Votre interprétation de Hannibal Lecktor est mémorable, pourtant vous n’avez pas été engagé pour rejouer le personnage dans Le Silence des Agneaux.

Anthony Hopkins et moi avions le même agent. Quand j’ai tourné Sixième Sens, il jouait King Lear. Et quand j’ai joué King Lear, il tournait Le Silence des Agneaux. C’était étrange, cette juxtaposition... Des années plus tard, j’ai réalisé un épisode de Oz [série carcérale diffusée sur HBO entre 1997 et 2003, NDLR] où j’ai pu diriger Jonathan Demme [le réalisateur du Silence des Agneaux, NDLR]. C’était quelqu’un de formidable.
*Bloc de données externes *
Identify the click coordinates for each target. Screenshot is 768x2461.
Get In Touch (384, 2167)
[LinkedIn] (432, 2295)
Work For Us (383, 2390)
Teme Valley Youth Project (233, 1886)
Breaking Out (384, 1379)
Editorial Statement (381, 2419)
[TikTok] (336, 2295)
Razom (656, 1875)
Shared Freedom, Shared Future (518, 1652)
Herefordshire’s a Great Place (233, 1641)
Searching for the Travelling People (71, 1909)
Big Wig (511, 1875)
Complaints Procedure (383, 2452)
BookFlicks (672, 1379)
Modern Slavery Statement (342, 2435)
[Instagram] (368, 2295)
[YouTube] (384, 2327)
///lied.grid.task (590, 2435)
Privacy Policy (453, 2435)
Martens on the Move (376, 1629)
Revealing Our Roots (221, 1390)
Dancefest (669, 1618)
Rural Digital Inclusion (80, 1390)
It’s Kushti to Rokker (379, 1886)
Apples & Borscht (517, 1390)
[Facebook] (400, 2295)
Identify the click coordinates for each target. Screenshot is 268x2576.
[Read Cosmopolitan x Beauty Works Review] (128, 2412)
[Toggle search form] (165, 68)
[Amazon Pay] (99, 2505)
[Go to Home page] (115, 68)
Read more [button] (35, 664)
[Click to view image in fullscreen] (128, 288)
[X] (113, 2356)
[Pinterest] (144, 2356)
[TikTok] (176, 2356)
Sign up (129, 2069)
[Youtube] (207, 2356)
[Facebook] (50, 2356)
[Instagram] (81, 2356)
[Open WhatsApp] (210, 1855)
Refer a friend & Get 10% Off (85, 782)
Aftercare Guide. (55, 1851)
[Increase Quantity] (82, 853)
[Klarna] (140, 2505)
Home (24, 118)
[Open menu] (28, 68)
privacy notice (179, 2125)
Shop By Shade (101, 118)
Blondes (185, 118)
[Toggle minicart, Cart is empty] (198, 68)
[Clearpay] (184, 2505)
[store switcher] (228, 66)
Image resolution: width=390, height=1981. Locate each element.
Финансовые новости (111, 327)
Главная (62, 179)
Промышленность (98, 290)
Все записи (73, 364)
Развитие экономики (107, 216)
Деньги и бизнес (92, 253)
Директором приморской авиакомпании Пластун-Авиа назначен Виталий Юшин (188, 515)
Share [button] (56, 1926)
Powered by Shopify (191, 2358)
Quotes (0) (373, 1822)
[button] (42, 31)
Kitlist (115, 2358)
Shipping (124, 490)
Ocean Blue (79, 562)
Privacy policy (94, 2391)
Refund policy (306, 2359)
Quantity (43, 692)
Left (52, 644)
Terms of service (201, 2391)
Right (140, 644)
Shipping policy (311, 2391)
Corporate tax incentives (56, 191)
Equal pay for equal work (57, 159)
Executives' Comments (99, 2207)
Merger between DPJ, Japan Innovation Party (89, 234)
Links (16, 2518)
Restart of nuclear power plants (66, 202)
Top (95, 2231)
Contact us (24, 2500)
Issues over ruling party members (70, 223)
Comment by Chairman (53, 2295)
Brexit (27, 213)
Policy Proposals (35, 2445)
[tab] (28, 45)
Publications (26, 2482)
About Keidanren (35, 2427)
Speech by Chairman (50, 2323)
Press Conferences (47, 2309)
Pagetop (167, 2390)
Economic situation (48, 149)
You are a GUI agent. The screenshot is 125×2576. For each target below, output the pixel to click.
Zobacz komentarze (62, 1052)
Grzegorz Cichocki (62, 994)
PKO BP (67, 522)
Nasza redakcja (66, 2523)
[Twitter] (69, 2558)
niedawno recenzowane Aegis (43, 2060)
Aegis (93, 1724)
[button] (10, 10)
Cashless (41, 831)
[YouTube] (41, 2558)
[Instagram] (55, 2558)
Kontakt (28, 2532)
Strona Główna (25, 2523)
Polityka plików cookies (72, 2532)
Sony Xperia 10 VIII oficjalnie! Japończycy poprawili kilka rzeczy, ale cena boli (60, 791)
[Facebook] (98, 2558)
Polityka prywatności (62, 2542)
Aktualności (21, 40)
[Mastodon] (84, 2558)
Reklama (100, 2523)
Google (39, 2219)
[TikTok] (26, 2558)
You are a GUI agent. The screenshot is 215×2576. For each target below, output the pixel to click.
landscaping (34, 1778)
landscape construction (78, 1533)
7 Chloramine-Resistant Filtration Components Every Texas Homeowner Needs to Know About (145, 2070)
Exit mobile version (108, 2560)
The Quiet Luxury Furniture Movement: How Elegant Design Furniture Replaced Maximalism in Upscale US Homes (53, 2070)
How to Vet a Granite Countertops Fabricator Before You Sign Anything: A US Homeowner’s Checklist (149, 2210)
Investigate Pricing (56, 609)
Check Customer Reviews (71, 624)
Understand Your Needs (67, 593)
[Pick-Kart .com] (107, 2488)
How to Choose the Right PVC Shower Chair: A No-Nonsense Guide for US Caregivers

On n’a jamais parlé du Silence des Agneaux et d’Hannibal Lecktor. Mais quand je le filmais, Demme avait l’habitude de regarder la caméra. Je lui ai fait remarquer qu’il faisait la seule chose que les acteurs n’avaient pas le droit de faire. C’était un peu ma manière de le remercier de ne pas m’avoir choisi pour Le Silence des Agneaux (rires).

Brian Cox (à gauche) dans Match Point de Woody Allen.
Brian Cox (à gauche) dans Match Point de Woody Allen. © DreamWorks SKG

Quels souvenirs avez-vous du tournage de Match Point de Woody Allen?

Woody est quelqu’un de brillant et de très anxieux. Beaucoup de choses se disent sur lui qui ne sont pas forcément véridiques. Je le trouve incroyable. J’ai adoré travailler avec lui. Il sait exactement ce qu’il veut et il l’obtient. Il ne perd pas de temps sur le tournage. Lui et Scarlett [Johansson] avaient une super relation. Elle s’amusait à l’imiter et à faire des blagues.

Vos apparitions dans des blockbusters comme X-Men 2 ou La Planète des Singes vous aident-elles à produire des projets plus personnels?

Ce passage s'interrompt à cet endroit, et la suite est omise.